Depuis la moitié du XVIIème siècle, les contrats de construction des fermes furent régularisés par écrit devant le greffier du village, et très souvent le maître constructeur dessinait un plan ou traza et redigeait un rapport contenant les caractéristiques techniques que les entrepreneurs –charpentiers et tailleurs de pierre- devaient s’engager à respecter. On construisit plus tard de très belles demeures, mais avec de plus en plus de modèles et de catégories différentes: de grandes fermes-manoirs avec des arcs et des blasons en pierre de taille, qui intégraient toutes les nouveautés artistiques de l’époque; des fermes modestes à briques lattées; de grandes bâtisses doubles pour les affermataires et des petites granges en planches et maçonnerie pour les locataires les moins fortunés qui gardaient une partie du troupeau de leur maître en gagnant la moitié des bénéfices. Les maîtres offraient une solution différente pour chaque demande, mais ils conservèrent toujours un style homogène marqué par l’unité culturelle et écologique dans laquelle vivait la campagne de Gipuzkoa.

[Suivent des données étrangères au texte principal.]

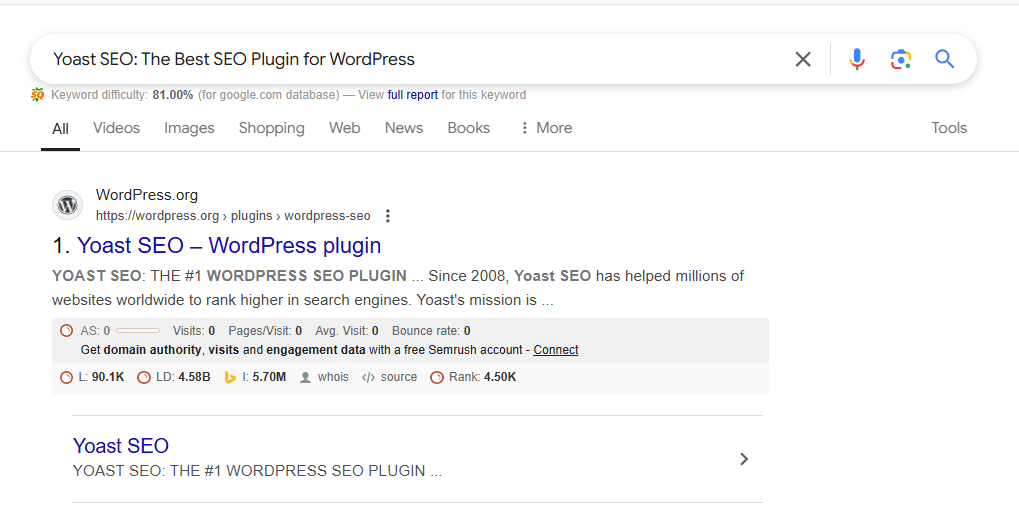Viewport: 1019px width, 517px height.
Task: Open the Tools options
Action: [x=948, y=128]
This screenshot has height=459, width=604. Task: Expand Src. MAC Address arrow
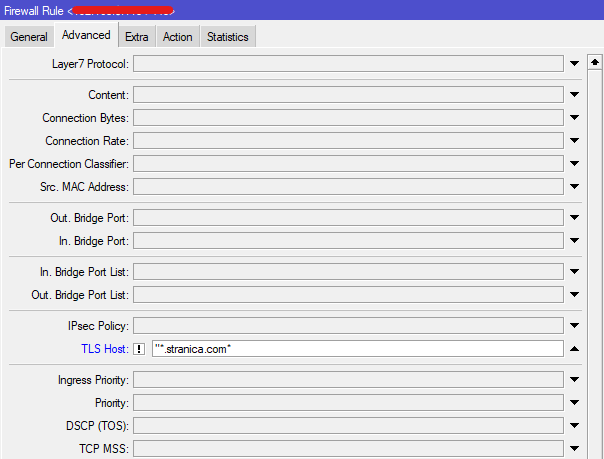(574, 186)
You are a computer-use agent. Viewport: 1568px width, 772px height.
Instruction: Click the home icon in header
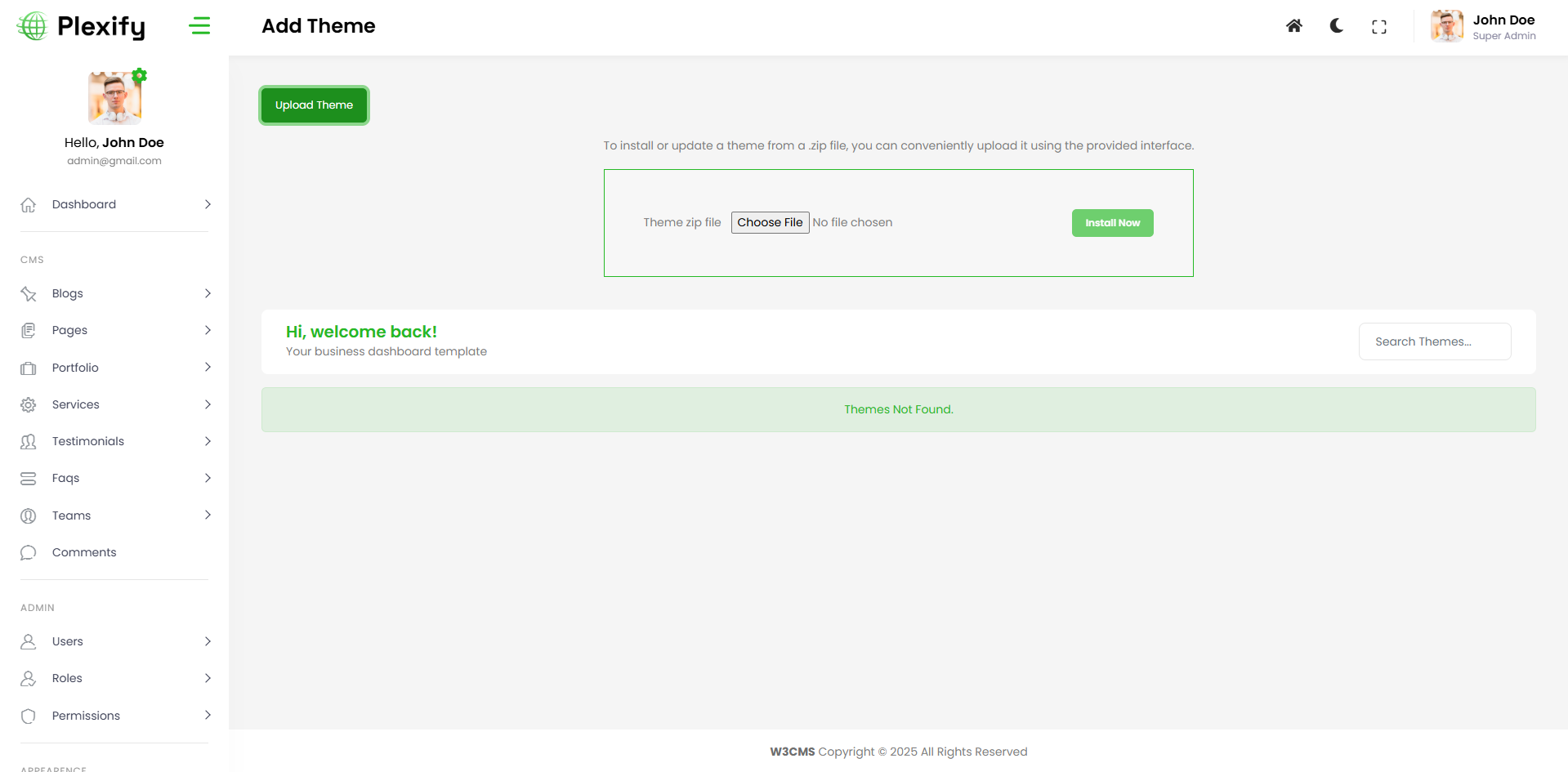coord(1293,26)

Les matériaux et les techniques de construction
Dans chaque période historique de la vie de la ferme, il fut possible de mettre en oeuvre des combinaisons multiples avec les matériaux que la terre offrait. Avec trois ingrédients de base uniquement: le bois de chêne, le grès ou la pierre à chaux, et l’argile pouvant se transformer en tuiles ou en briques, savamment mélangés selon diverses techniques et proportions, il fut possible de préparer un menu exquis pour plus de dix types de maison différents.

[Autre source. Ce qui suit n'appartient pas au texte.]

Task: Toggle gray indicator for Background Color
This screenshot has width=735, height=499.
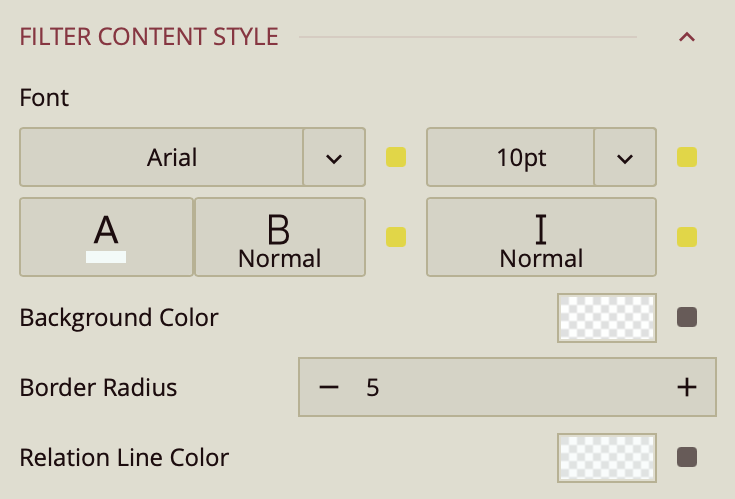Action: pyautogui.click(x=687, y=318)
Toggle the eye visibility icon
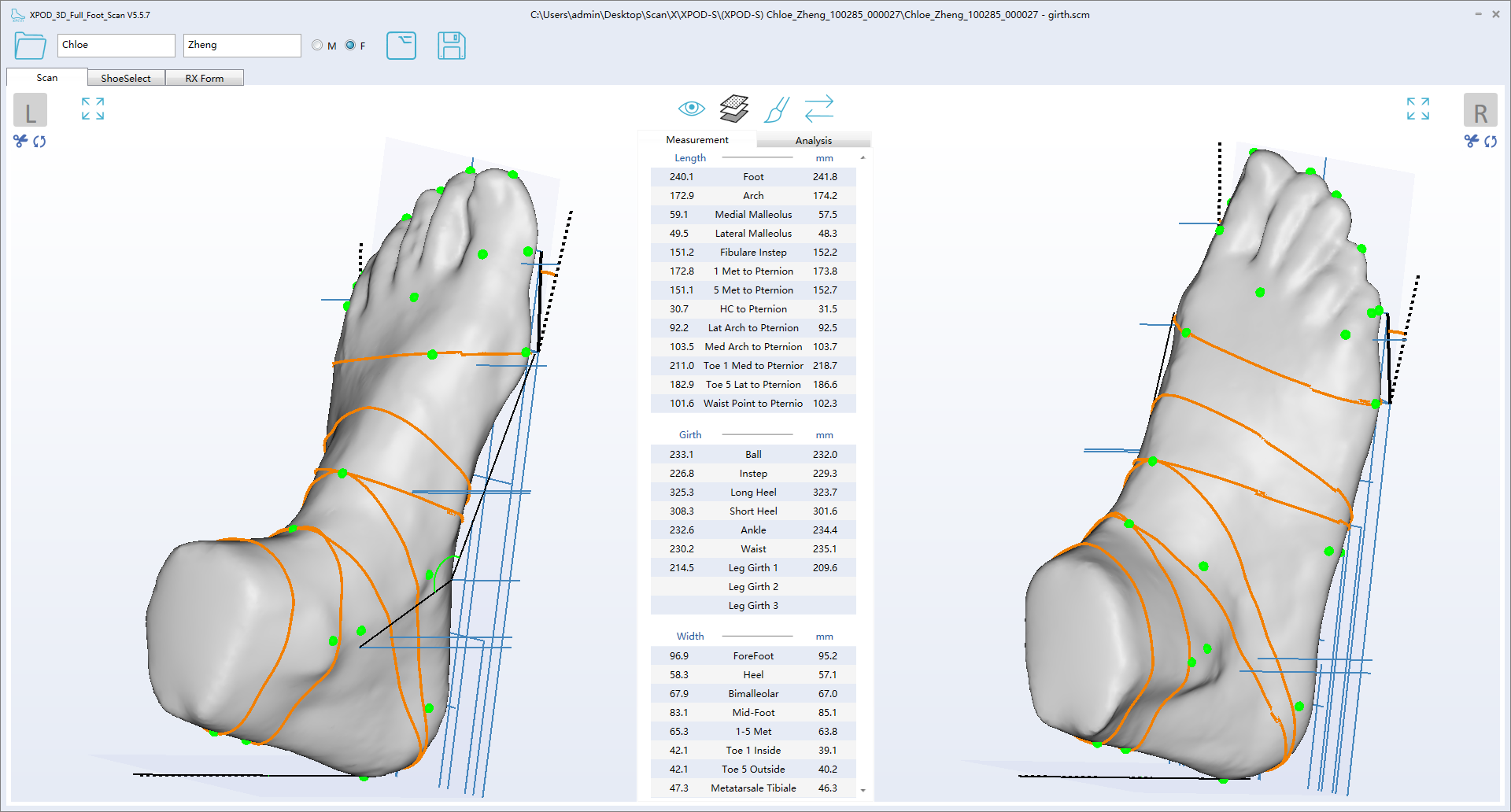 (x=691, y=109)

Les murs arrière et latéraux des fermes du Gipuzkoa –qui ont généralement une surface rectangulaire- sont toujours en maçonnerie. Cependant la façade principale, qui souligne leur identité, peut être fermée par des planches verticales en bois, par des pierres ou par des poutrelles en lattis formant un dessin géométrique. Dans ce dernier cas il existe deux possibilités pour remplir le lattis: avec une maçonnerie légère ou avec des briques massives, comme ce fut la mode pendant la seconde moitié du XVIIème siècle.
C’est à l’intérieur, et plus souvent dans le grenier à foin, que l’on apprécie mieux l’âge et la technique de construction des fermes. Un grand nombre d’entre elles ont un gros mur mitoyen qui les divise en deux, mais dans celles qui furent édifiées jusqu’à la moitié du XVIIème siècle, le plus normal est de trouver un squelette formé par d’énormes pilliers qui remontent du sol et traversent le plancher en bois. Si la maison fut construite pendant la seconde moitié du XVIIème ou au début du XVIIIème siècle, il est facile de trouver dans sa structure un grand nombre de fourches d’arbre naturelles et des bras en courbe servant à maintenir les poutres horizontales. Plus tard le bois perdit son rôle de support et son usage se limita aux planchers et au toit.
La menuiserie populaire du XVIème siècle atteignit un niveau de qualité très élevé, et sa présence est facile à reconnaître dans les fermes du Gipuzkoa car elle utilise une technique sophistiquée d’assemblages latéraux avec des silhouettes en courbe qui rappellent les ailes déployées d’un oiseau.
Celle de la fin du XVIIème et du début du XVIIIème siècle est totalement différente mais également attirante par les formes arborescentes adoptées par leurs piliers et étais. Les joints entre les différentes pièces portent fréquemment les signes et les marques de montagne effectués par le maître qui conçut la structure.
Les cloisons qui séparaient les chambres de la ferme ont aussi connu des modalités différentes à travers les siècles. Celles du début du XVIème siècle étaient de simples cloisons en planches emboîtées; ensuite, ce furent des cloisons faites avec des branches et des bandes en bois entrelacées et ravalées avec du mortier; et finalement, vers la fin du XVIIème, les cloisons en briques et maçonnerie s’imposèrent et furent celles qui à la longue eurent plus de succès.